Mais Madrid reste inflexible: “j’attendrai que le FMI et les experts indépendants fassent connaître leur opinion sur les nécessités de recapitalisation du système financier espagnol et à partir de là, je donnerai mon chiffre et le gouvernement dira de quoi a besoin le système pour se recapitaliser”, a déclaré jeudi le chef du gouvernement, Mariano Rajoy.

Le rapport du FMI, qui chiffrera, selon les médias, autour de 40 milliards d’euros les besoins des banques, est attendu lundi, celui des cabinets d’audit Roland Berger et Oliver Wyman, à partir du 18 juin.

Mais les choses pourraient bouger avant: comme le rappelait jeudi M. Rajoy, “le FMI a une réunion, je crois (ce vendredi), où il donnera son opinion”.

“Il semble que cela va être ce week-end, c’est ce qu’intègre déjà le marché, que (le sauvetage) sera demandé dès ce week-end”, assure David Navarro, analyste de la maison de courtage Inversis.

“La forme du sauvetage semble quasiment définie, cela passerait par une émission obligataire du (fonds de secours européen) FESF, qui paierait ensuite le (fonds public espagnol d’aide au secteur bancaire) Frob; le Frob donnerait ces bons aux banques, qui les échangeraient contre des euros”, explique-t-il.

L’Espagne obtiendrait ainsi, comme elle le souhaitait, une aide “sur mesure” pour ses banques et non un sauvetage global du pays, qui irait de pair avec des conditions strictes dictées par ses bailleurs de fonds internationaux.

“Au final, c’est un sauvetage, même si on l’appelle +light+, doux… On peut dire que ce n’est pas un sauvetage à la portugaise, à l’irlandaise, c’est clair”, dit David Navarro.

Mais “au final l’argent est donné au Frob, pas aux banques, et le Frob, c’est l’Etat” espagnol: “un sauvetage, ce n’est pas bon, quelle que soit la manière employée”, relève l’analyste.

Reste à savoir le montant de cette aide: Fitch, qui a abaissé jeudi la note souveraine espagnole de trois crans, à “BBB”, évalue les besoins du secteur bancaire entre 60 et 100 milliards d’euros.
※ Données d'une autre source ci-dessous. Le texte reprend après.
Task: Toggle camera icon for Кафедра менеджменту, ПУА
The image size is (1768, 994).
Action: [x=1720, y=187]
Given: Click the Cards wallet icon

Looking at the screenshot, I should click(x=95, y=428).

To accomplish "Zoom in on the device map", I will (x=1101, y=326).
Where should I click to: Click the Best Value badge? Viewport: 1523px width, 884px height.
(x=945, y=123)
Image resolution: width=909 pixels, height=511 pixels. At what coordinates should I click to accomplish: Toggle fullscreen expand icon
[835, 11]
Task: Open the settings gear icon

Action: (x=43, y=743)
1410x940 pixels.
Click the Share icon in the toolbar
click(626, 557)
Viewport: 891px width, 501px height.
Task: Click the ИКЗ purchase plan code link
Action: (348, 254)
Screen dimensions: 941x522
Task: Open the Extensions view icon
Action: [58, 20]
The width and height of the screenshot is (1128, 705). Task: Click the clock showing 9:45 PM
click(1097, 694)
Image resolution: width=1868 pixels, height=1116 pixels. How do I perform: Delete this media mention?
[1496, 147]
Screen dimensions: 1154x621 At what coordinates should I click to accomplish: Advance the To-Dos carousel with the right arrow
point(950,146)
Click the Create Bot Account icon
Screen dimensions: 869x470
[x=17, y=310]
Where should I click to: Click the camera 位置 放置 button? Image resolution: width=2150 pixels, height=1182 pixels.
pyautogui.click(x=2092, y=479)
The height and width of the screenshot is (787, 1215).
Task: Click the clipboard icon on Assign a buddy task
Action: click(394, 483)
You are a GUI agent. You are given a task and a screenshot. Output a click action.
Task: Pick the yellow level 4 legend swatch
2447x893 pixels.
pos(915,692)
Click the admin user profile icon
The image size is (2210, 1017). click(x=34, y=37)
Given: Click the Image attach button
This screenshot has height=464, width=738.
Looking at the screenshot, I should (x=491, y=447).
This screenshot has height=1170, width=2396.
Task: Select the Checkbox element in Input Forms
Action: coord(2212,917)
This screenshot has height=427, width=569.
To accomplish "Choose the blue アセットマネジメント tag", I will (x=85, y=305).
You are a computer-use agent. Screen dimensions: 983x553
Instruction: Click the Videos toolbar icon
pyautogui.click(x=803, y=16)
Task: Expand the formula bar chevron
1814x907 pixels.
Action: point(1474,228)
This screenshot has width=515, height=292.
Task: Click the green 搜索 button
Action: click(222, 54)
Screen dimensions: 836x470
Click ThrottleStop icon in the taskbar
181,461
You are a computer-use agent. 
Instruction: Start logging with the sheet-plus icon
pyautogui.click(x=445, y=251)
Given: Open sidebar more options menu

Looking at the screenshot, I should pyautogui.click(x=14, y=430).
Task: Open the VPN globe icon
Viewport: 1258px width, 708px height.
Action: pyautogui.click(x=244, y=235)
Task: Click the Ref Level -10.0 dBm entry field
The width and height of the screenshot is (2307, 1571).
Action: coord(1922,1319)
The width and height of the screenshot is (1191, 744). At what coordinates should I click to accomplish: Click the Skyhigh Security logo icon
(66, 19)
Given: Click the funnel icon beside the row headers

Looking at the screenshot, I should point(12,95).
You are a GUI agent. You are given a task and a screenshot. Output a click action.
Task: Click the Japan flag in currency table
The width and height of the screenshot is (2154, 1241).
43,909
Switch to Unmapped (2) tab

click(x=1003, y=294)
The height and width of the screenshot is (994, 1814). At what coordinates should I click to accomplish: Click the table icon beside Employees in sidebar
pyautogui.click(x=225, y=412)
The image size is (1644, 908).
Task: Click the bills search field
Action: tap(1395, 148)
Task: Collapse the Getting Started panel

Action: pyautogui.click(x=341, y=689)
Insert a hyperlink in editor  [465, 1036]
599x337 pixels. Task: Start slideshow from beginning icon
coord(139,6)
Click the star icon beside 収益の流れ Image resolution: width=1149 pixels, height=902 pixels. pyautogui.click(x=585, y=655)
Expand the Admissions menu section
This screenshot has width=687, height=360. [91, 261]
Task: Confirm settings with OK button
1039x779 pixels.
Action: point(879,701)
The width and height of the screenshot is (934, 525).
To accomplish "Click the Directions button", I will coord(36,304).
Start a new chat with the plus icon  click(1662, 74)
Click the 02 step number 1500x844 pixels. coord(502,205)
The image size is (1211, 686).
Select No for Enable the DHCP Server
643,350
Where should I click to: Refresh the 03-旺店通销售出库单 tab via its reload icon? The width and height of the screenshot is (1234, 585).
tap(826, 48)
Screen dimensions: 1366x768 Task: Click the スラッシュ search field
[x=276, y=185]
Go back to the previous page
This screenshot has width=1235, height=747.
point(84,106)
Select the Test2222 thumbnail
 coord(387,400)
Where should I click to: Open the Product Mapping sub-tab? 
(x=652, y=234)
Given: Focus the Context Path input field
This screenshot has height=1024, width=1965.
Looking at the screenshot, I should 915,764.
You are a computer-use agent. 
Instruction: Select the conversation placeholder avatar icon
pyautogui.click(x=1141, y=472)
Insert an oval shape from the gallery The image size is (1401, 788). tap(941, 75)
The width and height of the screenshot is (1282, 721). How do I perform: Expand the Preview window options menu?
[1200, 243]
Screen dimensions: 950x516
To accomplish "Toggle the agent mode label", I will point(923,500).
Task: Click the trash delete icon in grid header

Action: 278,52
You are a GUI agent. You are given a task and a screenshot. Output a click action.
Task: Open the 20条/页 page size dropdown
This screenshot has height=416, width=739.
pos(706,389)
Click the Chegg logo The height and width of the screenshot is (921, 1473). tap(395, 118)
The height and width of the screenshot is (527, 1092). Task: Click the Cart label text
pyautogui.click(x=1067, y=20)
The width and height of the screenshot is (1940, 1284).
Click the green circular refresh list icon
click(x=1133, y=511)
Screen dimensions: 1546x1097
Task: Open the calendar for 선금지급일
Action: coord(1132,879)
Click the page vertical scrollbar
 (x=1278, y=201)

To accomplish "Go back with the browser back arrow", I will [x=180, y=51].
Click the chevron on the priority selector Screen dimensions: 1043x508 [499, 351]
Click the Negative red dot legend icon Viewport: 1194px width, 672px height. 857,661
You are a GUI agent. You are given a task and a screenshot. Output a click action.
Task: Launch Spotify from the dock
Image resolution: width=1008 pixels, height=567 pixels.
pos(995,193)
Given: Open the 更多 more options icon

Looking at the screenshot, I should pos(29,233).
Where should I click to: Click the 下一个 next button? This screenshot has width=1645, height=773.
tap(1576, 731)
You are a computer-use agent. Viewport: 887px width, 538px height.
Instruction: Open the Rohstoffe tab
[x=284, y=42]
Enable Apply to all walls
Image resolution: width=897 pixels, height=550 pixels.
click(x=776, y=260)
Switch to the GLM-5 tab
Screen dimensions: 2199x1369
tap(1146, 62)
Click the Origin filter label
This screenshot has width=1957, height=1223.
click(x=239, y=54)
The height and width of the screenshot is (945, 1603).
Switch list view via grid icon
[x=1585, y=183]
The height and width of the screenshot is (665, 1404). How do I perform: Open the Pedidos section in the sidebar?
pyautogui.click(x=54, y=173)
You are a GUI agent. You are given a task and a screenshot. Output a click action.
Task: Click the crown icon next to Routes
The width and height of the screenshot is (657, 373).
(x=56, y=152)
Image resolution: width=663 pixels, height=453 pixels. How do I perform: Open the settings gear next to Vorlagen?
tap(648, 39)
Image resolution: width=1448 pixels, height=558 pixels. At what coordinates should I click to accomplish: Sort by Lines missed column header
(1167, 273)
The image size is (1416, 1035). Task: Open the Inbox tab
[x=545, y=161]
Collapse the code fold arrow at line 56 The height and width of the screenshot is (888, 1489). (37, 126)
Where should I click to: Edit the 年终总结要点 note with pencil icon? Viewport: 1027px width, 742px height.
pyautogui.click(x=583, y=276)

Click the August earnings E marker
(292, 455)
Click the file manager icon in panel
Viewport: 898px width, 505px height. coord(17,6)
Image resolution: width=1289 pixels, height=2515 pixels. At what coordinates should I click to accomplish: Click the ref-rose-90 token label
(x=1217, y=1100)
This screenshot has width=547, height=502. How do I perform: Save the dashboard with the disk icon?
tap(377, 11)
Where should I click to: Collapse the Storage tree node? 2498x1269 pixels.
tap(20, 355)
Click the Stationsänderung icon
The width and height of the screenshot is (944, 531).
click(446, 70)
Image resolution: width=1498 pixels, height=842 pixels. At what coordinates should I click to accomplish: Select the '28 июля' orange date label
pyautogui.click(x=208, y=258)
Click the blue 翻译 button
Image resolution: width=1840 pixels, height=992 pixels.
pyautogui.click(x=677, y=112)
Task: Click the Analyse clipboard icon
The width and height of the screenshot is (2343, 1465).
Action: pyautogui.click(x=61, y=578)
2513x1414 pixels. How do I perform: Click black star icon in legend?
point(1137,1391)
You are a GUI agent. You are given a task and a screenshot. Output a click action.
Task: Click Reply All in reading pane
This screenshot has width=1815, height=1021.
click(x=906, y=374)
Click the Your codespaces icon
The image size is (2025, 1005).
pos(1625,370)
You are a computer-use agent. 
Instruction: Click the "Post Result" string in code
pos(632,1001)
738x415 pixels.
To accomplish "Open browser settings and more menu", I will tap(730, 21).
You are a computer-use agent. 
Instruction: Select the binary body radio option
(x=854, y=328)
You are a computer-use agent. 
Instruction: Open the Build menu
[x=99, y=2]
Standard & Poor’s les chiffre entre 50 à 82 milliards.

Vendredi, la presse espagnole rapportait que deux caisses d’épargne en difficulté auront besoin de 9 milliards d’euros pour se redresser.

En y ajoutant le sauvetage de Bankia, ces trois banques représentent une facture publique de plus de 30 milliards, de quoi renforcer les craintes des investisseurs vis-à-vis du secteur, fragilisé depuis l’éclatement de la bulle immobilière en 2008.